» Study text:
I am not here to deny that “Slow Food” and traditional ways have any use, or that people shouldn’t be allowed to choose them, but Nabhan seems to assume that there is no way most “indigenous” people would want to live as moderns, and that the predicament they are in is in part an outcome of the choices they make in their own life. He brings up the term “bioculture,” and minimizes what clearly seems a Navajo genetic illness related to blood albumin and its response to a particular chemical found in desert plant because it brings life experience to the individual and furthers the cohesion of the tribe. I can just see him lecturing, “some must suffer for the tribe to prosper.” This sort of functionalist argument is not something I am particularly sympathetic to in terms of the values I espouse as a post-Enlightenment individualist, we do not today live for society, we live within society. Nabhan has lost the trees in the forest. I suspect in his everyday life Gary Nabhan also lives within society rather than for it (after all, it is a globalist consumer machine), and I wish he were more open to offerring others the same opportunities, and granting that they might not be totally irrational to try their luck with the tool that is modern science. Appeals to “holism,” “traditions,” and “spirituality” sound to my ear an awful lot like noble savage romanticism. Finally, I would add that though Nabhan tends to focus on populations, as he acknowledges in the near future we will be able to zoom in on the scale of individual genomes. Decisions must be made in the light of the information on hand, and in the age of only sketchy information about individual genomes populationally relevant data is crucial, and so I can grant the importance of tradition mediated through the group in this context, but it seems somewhat superfluous in the looming post-genomic age.

» Tasks to complete:
• A. In the critique of Nabhan's views, what does the writer say appeals to "holism," "traditions," and "spirituality" sound like?
• B. Pick up the critique of Nabhan's views after its final sentence and continue it.

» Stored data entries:
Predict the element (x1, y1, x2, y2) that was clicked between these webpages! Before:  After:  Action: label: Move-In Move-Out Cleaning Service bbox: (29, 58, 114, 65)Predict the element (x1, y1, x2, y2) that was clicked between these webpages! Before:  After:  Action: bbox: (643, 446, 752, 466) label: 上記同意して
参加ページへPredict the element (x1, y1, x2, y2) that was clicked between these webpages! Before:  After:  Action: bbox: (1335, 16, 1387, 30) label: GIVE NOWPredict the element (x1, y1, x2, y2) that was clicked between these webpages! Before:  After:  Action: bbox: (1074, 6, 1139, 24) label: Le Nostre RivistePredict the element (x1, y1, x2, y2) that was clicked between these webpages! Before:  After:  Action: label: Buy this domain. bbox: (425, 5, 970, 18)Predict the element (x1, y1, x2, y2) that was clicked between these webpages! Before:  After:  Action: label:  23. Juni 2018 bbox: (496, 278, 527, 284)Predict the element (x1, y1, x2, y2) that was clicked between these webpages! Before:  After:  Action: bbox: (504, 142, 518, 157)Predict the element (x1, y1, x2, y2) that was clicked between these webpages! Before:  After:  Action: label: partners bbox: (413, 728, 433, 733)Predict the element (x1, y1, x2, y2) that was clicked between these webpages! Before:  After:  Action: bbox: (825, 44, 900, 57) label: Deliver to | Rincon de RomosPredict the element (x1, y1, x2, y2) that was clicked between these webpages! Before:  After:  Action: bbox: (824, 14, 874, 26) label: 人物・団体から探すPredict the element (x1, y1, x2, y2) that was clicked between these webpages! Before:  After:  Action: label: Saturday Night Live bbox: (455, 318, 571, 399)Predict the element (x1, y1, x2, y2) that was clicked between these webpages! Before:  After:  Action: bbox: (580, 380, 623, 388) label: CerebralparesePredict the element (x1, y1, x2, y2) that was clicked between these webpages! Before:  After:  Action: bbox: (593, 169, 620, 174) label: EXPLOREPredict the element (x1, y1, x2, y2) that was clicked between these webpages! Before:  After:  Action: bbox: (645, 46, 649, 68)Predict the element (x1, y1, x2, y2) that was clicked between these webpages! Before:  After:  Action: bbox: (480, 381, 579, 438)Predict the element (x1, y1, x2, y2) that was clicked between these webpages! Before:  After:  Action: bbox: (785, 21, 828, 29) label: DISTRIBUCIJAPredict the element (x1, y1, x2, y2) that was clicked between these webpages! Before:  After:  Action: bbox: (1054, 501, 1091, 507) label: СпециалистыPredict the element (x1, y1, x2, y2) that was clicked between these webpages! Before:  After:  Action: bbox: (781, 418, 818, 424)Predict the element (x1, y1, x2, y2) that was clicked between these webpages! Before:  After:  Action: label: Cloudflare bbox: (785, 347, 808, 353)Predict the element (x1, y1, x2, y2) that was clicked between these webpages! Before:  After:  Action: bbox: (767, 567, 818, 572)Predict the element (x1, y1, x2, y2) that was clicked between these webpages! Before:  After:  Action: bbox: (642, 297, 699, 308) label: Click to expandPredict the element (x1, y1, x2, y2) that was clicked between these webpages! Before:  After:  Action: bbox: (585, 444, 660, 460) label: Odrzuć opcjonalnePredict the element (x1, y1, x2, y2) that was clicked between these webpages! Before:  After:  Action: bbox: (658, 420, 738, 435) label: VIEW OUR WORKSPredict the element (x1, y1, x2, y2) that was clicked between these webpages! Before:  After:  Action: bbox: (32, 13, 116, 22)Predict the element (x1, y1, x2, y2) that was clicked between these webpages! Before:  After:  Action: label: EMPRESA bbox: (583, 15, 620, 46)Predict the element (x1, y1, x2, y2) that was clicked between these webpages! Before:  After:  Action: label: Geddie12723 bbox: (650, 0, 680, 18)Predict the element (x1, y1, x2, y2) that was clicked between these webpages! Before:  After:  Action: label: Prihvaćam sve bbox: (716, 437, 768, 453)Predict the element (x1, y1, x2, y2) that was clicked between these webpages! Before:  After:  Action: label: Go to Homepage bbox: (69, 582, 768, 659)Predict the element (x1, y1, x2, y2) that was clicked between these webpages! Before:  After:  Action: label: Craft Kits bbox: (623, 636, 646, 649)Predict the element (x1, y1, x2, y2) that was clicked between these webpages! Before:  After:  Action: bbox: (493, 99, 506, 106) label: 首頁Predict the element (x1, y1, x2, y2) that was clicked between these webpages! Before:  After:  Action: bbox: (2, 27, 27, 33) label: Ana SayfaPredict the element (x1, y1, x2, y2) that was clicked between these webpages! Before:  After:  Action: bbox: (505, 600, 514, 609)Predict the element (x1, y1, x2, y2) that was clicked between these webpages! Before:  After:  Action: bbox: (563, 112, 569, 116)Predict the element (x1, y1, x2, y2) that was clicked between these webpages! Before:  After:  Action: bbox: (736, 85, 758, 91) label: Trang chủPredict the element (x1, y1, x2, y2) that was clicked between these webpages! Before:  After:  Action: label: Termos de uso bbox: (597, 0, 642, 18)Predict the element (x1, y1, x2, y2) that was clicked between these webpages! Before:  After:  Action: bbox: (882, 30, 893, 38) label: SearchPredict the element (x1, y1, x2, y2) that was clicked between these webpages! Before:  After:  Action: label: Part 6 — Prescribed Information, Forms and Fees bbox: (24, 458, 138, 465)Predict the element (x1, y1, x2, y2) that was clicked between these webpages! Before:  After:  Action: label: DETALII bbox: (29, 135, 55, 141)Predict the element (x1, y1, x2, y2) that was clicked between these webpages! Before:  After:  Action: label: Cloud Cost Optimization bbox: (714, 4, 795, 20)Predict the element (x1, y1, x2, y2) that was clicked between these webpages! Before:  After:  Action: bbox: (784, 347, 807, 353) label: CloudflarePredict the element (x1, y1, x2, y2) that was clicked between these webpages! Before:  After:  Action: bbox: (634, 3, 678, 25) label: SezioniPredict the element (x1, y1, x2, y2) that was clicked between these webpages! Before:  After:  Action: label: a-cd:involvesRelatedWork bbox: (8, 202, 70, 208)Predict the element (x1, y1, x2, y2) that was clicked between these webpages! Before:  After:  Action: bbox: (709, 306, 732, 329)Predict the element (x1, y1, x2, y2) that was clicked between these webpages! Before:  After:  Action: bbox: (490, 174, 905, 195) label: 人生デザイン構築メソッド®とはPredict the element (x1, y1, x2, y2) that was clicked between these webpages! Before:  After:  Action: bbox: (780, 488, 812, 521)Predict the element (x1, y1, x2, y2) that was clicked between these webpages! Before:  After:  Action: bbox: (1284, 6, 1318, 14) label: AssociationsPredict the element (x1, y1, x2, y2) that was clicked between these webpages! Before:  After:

» Task responses:
• A. Noble savage romanticism.

• B.
In short, lots of interesting stuff collected in one place (though do a literature search, his interpretation is somewhat sketchy often), but also a bizarre window into how the pro-traditionalist-if-you-are-not-white Left might view issues of human biodiversity.
1 – Response = narrow sense heritability * Differential between total population mean and breeding population mean.
2 – See here for an elucidation of “Major Axioms” espoused by some on this weblog.